** AVAILABLE DATA follows **
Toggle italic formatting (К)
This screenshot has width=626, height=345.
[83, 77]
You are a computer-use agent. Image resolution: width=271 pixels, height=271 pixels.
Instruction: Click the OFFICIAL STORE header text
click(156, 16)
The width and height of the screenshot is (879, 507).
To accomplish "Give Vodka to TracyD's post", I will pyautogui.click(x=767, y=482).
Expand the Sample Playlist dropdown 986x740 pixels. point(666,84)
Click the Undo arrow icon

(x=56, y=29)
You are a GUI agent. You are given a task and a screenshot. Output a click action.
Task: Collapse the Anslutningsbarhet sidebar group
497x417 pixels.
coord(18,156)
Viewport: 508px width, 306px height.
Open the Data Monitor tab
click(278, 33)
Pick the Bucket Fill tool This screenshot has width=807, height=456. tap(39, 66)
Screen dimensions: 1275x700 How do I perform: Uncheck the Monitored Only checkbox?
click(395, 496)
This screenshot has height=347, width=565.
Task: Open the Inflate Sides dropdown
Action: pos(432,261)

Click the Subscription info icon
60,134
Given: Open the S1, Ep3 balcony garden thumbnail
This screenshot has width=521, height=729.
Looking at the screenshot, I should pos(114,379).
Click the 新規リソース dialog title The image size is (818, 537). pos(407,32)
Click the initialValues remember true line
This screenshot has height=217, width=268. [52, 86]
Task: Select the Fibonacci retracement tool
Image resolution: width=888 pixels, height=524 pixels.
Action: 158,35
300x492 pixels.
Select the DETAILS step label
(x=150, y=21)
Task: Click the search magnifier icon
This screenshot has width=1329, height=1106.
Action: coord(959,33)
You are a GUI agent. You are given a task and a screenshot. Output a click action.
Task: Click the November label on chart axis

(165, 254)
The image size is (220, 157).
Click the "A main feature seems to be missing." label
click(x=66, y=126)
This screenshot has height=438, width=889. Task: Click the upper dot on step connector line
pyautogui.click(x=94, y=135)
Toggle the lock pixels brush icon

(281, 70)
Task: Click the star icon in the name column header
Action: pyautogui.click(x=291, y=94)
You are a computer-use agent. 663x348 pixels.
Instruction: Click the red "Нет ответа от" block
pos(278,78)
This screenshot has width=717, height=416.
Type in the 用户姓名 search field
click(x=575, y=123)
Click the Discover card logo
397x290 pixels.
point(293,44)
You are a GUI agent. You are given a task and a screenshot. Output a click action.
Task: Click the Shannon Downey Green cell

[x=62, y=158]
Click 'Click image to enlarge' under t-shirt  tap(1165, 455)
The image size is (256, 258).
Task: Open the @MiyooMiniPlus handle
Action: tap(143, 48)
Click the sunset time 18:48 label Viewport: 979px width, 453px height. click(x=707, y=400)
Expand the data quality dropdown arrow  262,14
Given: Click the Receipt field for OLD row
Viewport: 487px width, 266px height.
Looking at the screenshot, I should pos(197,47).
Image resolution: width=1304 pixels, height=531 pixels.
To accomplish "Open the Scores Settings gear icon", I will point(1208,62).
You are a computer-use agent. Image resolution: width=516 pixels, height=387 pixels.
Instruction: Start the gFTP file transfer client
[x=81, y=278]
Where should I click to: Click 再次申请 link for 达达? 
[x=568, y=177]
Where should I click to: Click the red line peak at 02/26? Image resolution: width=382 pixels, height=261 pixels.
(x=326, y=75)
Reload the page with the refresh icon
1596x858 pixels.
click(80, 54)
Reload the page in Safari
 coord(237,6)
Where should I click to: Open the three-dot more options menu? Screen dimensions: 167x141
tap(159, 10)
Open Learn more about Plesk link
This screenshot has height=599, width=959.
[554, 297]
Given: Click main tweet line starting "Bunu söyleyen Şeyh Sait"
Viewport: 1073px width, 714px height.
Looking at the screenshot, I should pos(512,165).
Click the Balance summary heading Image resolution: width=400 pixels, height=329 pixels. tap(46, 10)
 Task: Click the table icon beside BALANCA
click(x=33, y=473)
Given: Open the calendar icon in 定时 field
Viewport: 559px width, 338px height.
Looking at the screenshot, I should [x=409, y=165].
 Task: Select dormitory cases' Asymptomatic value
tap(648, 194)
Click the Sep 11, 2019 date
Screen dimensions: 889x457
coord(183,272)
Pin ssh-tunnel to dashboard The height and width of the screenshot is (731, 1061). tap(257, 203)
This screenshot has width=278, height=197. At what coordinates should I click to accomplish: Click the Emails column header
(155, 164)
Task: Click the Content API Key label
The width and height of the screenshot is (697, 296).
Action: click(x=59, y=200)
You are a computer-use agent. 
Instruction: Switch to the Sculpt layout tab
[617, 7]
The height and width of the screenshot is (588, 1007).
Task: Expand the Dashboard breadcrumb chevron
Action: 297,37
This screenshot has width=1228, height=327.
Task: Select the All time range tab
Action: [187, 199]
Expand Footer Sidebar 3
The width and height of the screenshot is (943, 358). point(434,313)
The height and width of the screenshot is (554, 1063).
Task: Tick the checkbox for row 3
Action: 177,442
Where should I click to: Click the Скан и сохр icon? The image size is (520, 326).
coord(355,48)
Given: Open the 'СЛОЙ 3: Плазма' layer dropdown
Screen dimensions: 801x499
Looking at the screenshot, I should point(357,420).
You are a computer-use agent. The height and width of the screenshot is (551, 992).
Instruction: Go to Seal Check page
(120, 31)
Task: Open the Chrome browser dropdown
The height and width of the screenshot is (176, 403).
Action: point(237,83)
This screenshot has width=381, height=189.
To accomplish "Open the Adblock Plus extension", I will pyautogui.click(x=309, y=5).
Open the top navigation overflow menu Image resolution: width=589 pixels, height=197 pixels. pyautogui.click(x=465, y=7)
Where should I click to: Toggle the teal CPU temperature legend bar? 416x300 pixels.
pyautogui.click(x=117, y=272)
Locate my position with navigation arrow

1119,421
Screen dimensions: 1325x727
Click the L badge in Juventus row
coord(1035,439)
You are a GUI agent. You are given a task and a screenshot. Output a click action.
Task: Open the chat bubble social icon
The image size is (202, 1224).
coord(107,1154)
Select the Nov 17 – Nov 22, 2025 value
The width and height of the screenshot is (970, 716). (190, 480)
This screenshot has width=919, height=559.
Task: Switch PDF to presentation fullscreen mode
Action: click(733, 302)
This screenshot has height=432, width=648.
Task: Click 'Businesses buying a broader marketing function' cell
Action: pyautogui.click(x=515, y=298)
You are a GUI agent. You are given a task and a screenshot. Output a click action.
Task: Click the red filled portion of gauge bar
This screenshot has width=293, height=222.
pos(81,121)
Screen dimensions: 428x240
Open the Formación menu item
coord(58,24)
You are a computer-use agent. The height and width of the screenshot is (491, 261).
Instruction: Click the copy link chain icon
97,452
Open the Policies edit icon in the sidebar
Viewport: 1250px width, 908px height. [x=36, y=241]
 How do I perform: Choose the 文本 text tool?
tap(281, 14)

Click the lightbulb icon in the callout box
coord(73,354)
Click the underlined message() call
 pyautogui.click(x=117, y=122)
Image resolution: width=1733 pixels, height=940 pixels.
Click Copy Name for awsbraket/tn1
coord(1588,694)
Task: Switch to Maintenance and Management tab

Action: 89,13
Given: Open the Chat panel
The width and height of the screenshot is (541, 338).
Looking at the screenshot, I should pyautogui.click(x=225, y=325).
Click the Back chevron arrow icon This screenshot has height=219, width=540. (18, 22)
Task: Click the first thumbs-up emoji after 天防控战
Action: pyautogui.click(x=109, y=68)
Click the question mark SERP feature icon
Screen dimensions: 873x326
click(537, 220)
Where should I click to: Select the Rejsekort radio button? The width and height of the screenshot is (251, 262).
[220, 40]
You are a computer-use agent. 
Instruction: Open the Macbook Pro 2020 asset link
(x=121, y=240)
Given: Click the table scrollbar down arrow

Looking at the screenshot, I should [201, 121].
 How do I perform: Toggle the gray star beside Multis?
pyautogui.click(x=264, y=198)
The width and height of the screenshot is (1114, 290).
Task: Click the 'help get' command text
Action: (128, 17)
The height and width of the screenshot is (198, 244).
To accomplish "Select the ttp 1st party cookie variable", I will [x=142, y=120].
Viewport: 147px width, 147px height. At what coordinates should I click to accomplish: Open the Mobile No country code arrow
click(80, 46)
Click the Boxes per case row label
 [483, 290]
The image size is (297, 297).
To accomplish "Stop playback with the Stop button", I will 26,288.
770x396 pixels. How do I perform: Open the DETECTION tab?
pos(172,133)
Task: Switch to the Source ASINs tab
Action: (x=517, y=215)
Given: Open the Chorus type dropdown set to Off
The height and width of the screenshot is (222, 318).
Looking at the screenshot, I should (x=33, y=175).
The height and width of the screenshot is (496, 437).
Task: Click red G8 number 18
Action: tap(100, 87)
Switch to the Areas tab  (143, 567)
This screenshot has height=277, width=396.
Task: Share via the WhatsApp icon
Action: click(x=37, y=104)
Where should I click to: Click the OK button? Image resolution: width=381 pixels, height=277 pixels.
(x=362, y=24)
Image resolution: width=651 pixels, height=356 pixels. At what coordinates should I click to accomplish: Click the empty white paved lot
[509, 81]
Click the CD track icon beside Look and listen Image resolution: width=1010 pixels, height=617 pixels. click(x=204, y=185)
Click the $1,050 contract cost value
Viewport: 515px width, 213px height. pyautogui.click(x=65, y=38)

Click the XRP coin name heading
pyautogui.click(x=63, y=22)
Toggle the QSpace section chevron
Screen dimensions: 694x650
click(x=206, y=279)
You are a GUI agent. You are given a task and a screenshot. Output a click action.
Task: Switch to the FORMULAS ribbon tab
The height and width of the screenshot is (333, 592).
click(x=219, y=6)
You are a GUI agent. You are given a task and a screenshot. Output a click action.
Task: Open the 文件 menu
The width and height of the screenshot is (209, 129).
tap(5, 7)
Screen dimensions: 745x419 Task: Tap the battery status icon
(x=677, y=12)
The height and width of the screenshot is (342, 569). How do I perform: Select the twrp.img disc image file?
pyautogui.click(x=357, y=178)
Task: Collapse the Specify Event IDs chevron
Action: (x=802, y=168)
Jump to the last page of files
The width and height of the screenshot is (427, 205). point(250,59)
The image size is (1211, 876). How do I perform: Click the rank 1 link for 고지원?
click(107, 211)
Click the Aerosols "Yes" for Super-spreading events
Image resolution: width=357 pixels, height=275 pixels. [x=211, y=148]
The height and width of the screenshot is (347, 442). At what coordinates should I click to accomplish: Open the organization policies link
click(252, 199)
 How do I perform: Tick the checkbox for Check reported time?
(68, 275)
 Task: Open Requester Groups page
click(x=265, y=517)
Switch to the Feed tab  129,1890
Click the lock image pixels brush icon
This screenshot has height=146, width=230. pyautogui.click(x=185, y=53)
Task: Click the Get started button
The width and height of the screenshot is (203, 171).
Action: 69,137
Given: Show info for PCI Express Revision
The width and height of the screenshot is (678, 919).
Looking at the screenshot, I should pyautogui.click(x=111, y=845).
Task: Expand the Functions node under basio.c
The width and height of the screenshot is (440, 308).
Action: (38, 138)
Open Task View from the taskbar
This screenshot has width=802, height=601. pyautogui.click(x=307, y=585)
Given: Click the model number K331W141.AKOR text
** End of AVAILABLE DATA **
* WHAT NEEDS TO BE DONE: What is needed is a word-for-word copy of the records above, from the first line through the line that contains "Pick the Bucket".

* SOLUTION TO THIS EXERCISE:
Toggle italic formatting (К)
This screenshot has width=626, height=345.
[83, 77]
You are a computer-use agent. Image resolution: width=271 pixels, height=271 pixels.
Instruction: Click the OFFICIAL STORE header text
click(156, 16)
The width and height of the screenshot is (879, 507).
To accomplish "Give Vodka to TracyD's post", I will pyautogui.click(x=767, y=482).
Expand the Sample Playlist dropdown 986x740 pixels. point(666,84)
Click the Undo arrow icon

(x=56, y=29)
You are a GUI agent. You are given a task and a screenshot. Output a click action.
Task: Collapse the Anslutningsbarhet sidebar group
497x417 pixels.
coord(18,156)
Viewport: 508px width, 306px height.
Open the Data Monitor tab
click(278, 33)
Pick the Bucket Fill tool This screenshot has width=807, height=456. tap(39, 66)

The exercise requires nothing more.